Tucked away there were local Chinese temples and lots of stalls with paper replicas of worldly goods to be burnt as offerings to the ancestors – paper Chanel Shoes, paper suits, iPhones and watches.

chinatown offerings

At the end of a long days walking and dealing with crowds we wandered past Wat Traimit. 

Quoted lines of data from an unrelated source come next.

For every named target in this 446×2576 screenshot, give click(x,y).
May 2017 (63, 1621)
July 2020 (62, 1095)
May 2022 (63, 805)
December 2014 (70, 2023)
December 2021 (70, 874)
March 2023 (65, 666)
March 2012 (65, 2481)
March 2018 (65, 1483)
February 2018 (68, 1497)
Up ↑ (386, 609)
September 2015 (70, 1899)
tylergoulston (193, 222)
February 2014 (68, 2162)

In 1955 during a renovation of a tin shack housing a Buddha statue a piece of plaster was knocked off the statue.  It was discovered that underneath was 5.5 tonnes of gold worth a mere 250 million dollars (give or take).  In 2010 a new temple building was constructed to showcase the treasure which they think had probably laid hidden for 200 years

wat traimit

Quietly tucked away off Soi Asoke and in the shadow of Terminal 21 mall is the Khamtieng House museum.  Although when we arrived there was a wedding ceremony happening in the front yard.  We were assaulted with noise pollution by way of not one, but two MCs bantering over a very loud speaker system while the guests blessed the happy couple.  Luckily this stopped half way through our visit and we could appreciate the calm and cool house museum, as it was intended.

Khanmtieng house

It is a traditional home from Chiang Mai relocated to the capital in which there are displays of normal 19th century life.  It exceeded expectations and we enjoyed it immensely.

Khanmtieng inside

Khanmtieng rice

As most people probably know by now…we like markets.  So we went to the biggest wet market in the city Khlong Toei, and wandered around and just enjoyed sights of daily life. 

khlong toei

Also in throwing distance from Terminal 21 is Benjakiti Park.  20.8 hectares of land which was converted from warehouses to a park, when the Tobacco Monopoly moved it’s operations to the city outskirts.  It is a quiet place and you can't hear the roar of the traffic.  There is a large central lake, bike paths and exercise stations, shady planted areas and lots of flowers.

Benjakiti Park

And 2 spots i forgot from the eating in Bangkok post

Cheap Charlies on Suk 11, which has apparently been there forever so we finally sat down for a drink there.     Meh, just a beer.  They do have a single unisex toilet with a sign posted saying no pooping allowed in the toilet


cheap chalries

And excellent specialist coffee in the Bangkok Arts and Cultural Centre (BACC) at Gallery Drip coffee on the ground floor.  With filter drip coffee, single origin coffee and art – it is a perfect spot to get your caffeine fix. Andrew was particularly taken with his sugar coming on the side as a shot glass of sugar syrup.

Gallery Drip Coffee
We started each day with a coffee in the Nana BTS station at D.Cup – consistently excellent coffee and a lovely personable barista, who had been Australian trained.  By the end of our trip he knew our orders.

1 comment:

  1. Loved the mayhem in Chinatown, always amazing to see how much traffic can actually fit down those tiny laneways! I shall check out these coffee options as previously have found it difficult to get the caffeine fix in Bangkok. Thanks!